Nos ponemos a ello y agacharse es la primera condición. Lo

veo esmerarse como si quedara carbón, quedara un porqué.

Va posándolas sobre el saco. Yo me agacho por vergüenza y

cojo todas las que me caben en una mano. Miro como lo hace.

¿Éstas las cojo?, le pregunto. Claro, dice. Da gusto rozar la

hierba con los nudillos; está todavía mojada de la noche por

ese helar que espanta los bichos y hace un desierto a la manera

del norte, sobre la vida, no debajo de ella.

Al final del libro, el poeta cita a Hannah Arendt para recordar que cuando a ella le preguntaron qué quedaba de aquella persona y aquel pueblo que habían sido antes de convertirse en otra cosa irreconocible, respondió: la lengua materna. Aquí la lengua materna es el asturiano, pero es también el olor de la hierba mojada y el perro que se acerca a olisquear las manzanas. Todas esas cosas que forman el verdadero idioma.

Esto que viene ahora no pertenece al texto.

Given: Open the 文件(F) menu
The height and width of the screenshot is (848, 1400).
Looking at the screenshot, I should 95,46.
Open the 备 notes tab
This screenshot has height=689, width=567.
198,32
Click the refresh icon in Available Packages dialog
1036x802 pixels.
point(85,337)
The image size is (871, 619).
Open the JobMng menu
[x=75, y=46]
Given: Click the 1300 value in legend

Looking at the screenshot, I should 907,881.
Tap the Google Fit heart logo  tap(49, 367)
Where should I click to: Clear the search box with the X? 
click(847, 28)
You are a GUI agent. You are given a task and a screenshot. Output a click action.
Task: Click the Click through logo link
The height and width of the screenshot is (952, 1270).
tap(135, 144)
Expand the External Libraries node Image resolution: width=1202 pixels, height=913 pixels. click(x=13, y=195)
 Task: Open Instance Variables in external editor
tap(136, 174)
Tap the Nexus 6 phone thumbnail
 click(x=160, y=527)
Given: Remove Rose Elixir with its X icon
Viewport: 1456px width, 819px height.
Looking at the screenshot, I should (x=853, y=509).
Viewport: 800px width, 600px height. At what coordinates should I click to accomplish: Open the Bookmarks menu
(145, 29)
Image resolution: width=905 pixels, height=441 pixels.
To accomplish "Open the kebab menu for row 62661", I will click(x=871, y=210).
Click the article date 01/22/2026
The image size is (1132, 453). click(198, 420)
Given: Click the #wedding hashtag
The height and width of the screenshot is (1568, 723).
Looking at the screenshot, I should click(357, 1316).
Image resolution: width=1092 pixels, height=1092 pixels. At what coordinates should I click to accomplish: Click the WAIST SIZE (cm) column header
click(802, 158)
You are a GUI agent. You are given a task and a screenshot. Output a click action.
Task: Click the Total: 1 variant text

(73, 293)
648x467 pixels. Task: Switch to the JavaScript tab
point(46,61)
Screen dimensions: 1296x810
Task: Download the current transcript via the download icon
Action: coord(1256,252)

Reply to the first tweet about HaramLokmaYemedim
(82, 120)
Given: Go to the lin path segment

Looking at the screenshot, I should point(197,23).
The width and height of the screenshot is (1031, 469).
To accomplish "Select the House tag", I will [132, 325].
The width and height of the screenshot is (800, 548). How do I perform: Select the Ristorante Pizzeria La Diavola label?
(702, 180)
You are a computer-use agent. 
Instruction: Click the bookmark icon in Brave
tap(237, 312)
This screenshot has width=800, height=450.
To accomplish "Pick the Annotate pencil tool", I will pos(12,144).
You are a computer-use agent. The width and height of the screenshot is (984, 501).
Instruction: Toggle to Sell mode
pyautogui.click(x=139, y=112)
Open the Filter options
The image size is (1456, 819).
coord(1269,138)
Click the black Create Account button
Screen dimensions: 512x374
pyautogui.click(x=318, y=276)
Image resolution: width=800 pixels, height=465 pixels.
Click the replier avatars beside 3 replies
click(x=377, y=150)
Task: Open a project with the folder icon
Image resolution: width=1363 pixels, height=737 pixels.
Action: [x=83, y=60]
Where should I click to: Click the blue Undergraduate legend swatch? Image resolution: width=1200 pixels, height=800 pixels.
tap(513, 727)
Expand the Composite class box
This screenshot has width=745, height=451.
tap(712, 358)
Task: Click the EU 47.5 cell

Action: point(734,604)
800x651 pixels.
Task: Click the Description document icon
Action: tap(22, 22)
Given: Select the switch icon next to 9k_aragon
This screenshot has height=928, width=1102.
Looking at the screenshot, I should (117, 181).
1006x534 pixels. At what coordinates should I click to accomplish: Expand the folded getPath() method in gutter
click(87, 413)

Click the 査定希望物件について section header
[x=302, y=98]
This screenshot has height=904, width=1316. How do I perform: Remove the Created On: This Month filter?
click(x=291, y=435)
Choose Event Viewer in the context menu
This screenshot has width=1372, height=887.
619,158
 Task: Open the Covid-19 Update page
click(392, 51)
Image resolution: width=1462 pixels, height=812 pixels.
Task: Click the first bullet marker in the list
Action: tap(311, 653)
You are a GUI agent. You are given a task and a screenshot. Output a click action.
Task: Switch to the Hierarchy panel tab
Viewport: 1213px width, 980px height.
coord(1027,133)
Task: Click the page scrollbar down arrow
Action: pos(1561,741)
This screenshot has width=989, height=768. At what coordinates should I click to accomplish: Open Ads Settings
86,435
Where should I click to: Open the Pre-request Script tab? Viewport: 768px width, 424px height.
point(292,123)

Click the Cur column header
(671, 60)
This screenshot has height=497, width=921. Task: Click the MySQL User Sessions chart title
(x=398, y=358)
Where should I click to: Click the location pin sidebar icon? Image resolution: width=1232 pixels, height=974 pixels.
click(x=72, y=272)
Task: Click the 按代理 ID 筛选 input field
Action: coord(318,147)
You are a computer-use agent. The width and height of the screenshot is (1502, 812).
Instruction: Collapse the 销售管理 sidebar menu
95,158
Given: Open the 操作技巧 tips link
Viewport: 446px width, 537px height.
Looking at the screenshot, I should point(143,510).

Muchos riesgos hay al componer un libro como el de Fernández-Osorio; tópicos como el enfrentamiento entre lo que es moderno (esas naves junto al río, por ejemplo) o una cierta feminización de la naturaleza son temas delicados en los que a menudo subyace más de lo que se dice y que pueden malograr un poema. Fernández-Osorio siempre los trata con la delicadeza necesaria y evita meterse en charcos innecesarios. Un hermoso uso del idioma, una sensibilidad poética alérgica a lo “poético”, y una voluntad sincera de reconstrucción de un mundo que está a punto de ya no ser conforman un libro hermoso y trascendente.